Sustenta que referido entendimento não pode prosperar, porquanto é cabível a partilha de eventuais direitos e ações do falecido em relação ao bem imóvel, ainda não esteja com registro imobiliário, conforme documento ID nº 19022792.
Assim, requer a reforma da sentença, a fim de que seja determinado o regular prosseguimento dos autos de inventário.
Parecer: sem parecer do Ministério Público.
É a síntese do necessário.
VOTO
O Excelentíssimo Senhor Desembargador Ricardo Gentil Eulálio Dantas (Relator):
I – DO JUÍZO DE ADMISSIBILIDADE
Conheço do presente recurso de apelação, vez que presentes os requisitos de admissibilidade.
II) DO MÉRITO RECURSAL
Cinge-se a controvérsia acerca da necessidade de comprovação da necessidade de comprovação da propriedade do bem para posterior partilha no Inventário.
No caso, embora o de cujus não possuísse a propriedade do bem arrolado nas primeiras declarações, a posse do referido bem mostra-se comprovada.
Nos termos do art. 1.206 do Código Civil, apresenta-se plenamente viável a partilha, em ação de inventário, ou sobrepartilha de bens a inventariar, direitos de posse sobre bens imóveis, independentemente de título de domínio.
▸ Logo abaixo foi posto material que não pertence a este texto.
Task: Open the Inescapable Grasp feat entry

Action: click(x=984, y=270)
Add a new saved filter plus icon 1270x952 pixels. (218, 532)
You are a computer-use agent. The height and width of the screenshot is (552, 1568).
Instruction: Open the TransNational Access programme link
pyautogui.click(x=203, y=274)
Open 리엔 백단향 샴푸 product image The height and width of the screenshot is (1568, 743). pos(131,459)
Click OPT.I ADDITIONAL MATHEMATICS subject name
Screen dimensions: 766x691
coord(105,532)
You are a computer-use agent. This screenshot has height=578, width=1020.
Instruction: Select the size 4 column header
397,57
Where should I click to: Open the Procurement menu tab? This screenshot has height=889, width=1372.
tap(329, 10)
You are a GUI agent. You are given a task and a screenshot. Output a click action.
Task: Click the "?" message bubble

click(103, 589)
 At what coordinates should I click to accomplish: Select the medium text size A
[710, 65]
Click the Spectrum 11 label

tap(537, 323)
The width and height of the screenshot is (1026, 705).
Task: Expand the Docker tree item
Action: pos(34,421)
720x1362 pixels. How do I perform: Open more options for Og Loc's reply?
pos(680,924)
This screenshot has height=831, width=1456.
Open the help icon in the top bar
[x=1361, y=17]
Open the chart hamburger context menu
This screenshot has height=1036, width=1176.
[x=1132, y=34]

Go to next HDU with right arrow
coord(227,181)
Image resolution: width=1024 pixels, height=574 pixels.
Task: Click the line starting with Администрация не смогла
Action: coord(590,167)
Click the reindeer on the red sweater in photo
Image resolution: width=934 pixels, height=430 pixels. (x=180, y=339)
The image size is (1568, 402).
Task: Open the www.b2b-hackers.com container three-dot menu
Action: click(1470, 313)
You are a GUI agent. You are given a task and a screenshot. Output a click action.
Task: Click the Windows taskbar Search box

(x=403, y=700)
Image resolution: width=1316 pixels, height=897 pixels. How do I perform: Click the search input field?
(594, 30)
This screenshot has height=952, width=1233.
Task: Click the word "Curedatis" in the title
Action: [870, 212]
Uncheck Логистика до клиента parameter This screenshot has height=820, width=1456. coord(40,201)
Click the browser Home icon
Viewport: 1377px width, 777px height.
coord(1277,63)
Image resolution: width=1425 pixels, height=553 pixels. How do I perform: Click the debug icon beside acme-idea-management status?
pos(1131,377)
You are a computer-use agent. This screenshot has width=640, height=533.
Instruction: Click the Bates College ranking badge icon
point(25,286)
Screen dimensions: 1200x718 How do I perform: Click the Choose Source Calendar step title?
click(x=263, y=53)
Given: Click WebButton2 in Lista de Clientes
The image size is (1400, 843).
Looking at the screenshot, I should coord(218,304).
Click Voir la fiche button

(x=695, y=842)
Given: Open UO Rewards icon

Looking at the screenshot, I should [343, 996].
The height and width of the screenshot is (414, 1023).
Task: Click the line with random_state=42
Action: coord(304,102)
Com efeito, predomina o entendimento de que os direitos possessórios são partilháveis, ainda que não transcritos no Registro imobiliário. Nesse sentido:
APELAÇÃO CÍVEL. AÇÃO DE INVENTÁRIO. DIREITOS POSSESSÓRIOS. PARTILHA. POSSIBILIDADE. Os direitos de posse sobre bens imóveis têm conteúdo e expressão econômicos e podem ser partilhados em ação de inventário. Inteligência dos artigos 620, inciso IV, alínea g do CPC/15 e 1.206 do Código Civil. DERAM PROVIMENTO. (Apelação Cível Nº 70070450101, Oitava Câmara Cível, Tribunal de Justiça do RS, Relator: Rui Portanova, Julgado em 15/09/2016).
APELAÇÃO. DIREITO PROCESSUAL CIVIL. SUCESSÃO. INVENTÁRIO. PARTILHA. POSSE DE IMÓVEL. Devidamente comprovada a posse, é plenamente possível partilhar, em ação de inventário, ou sobrepartilha de bens a inventariar, direitos de posse sobre bens imóveis, independentemente de título de domínio, nos termos do art. 1.206 do Código Civil. RECURSO PROVIDO, DESCONSTITUÍDA A SENTENÇA. (Apelação Cível Nº 70078581253, Sétima Câmara Cível, Tribunal de Justiça do RS, Relator: Liselena Schifino Robles Ribeiro, Julgado em 10/08/2018).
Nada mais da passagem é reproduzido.